THE TASK:
Only reproduce the lines from the line containing "das (46, 1667)" onward, exactly, through the final line of the data below.

Pixel coordinate grounding data:
»»

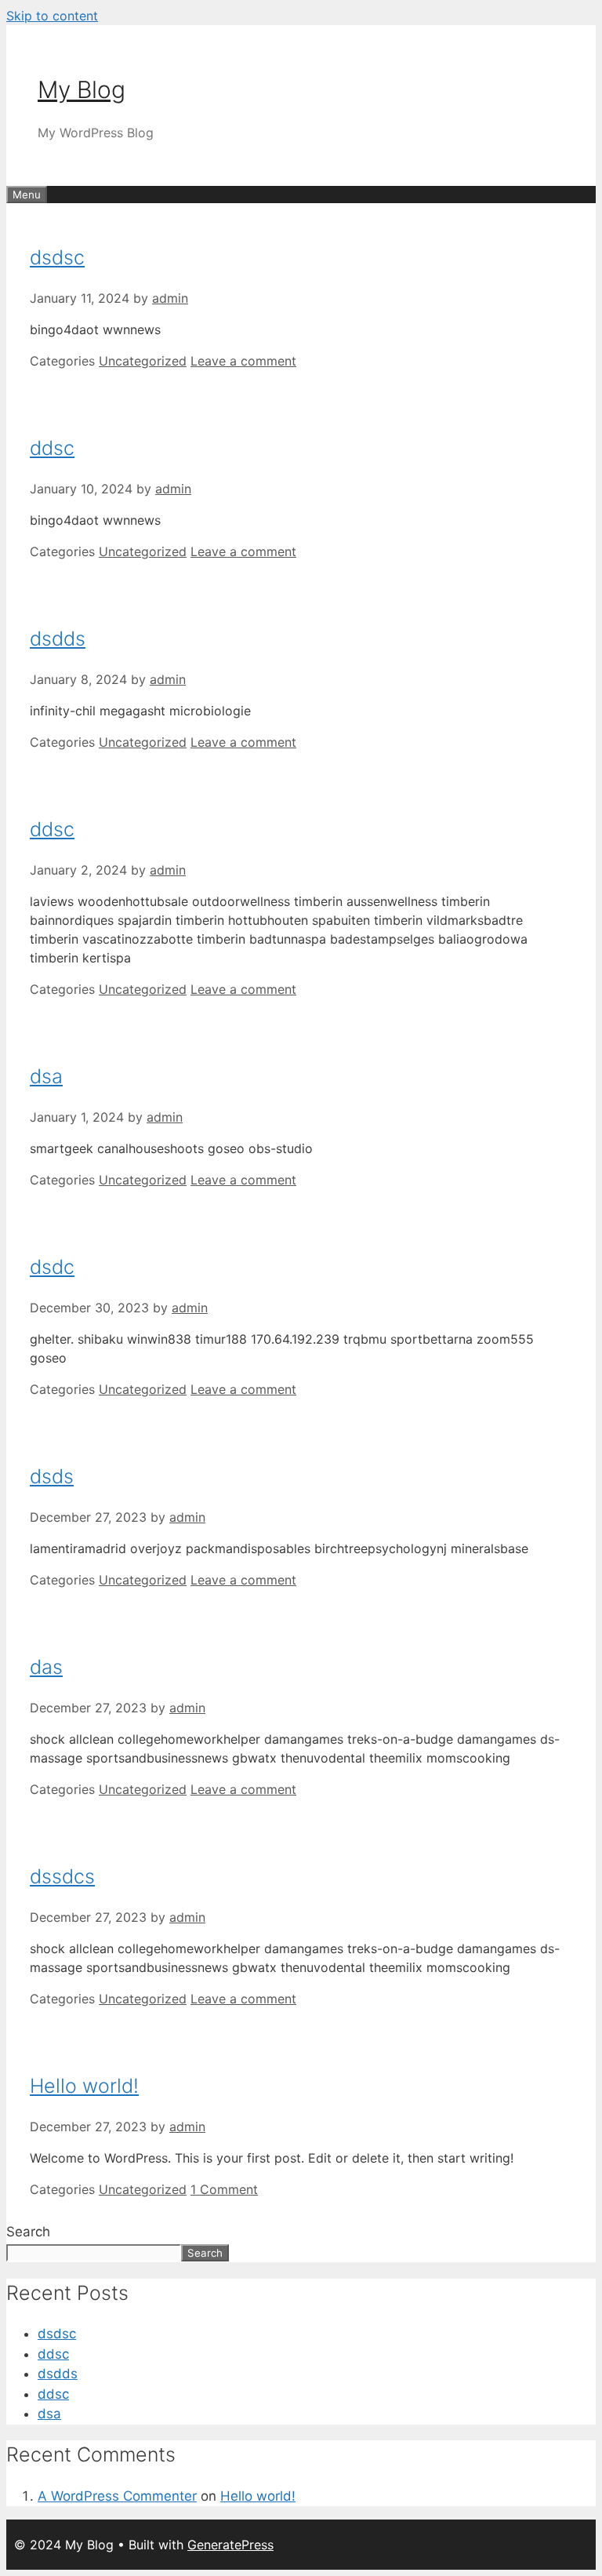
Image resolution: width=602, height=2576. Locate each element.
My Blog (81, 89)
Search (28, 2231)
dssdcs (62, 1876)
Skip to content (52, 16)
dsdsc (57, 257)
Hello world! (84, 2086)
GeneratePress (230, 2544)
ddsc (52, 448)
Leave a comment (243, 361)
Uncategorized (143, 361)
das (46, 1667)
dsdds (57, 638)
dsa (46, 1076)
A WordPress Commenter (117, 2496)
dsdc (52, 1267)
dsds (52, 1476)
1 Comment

««

YOUR SOLUTION:
das (46, 1667)
dsdds (57, 638)
dsa (46, 1076)
A WordPress Commenter (117, 2496)
dsdc (52, 1267)
dsds (52, 1476)
1 Comment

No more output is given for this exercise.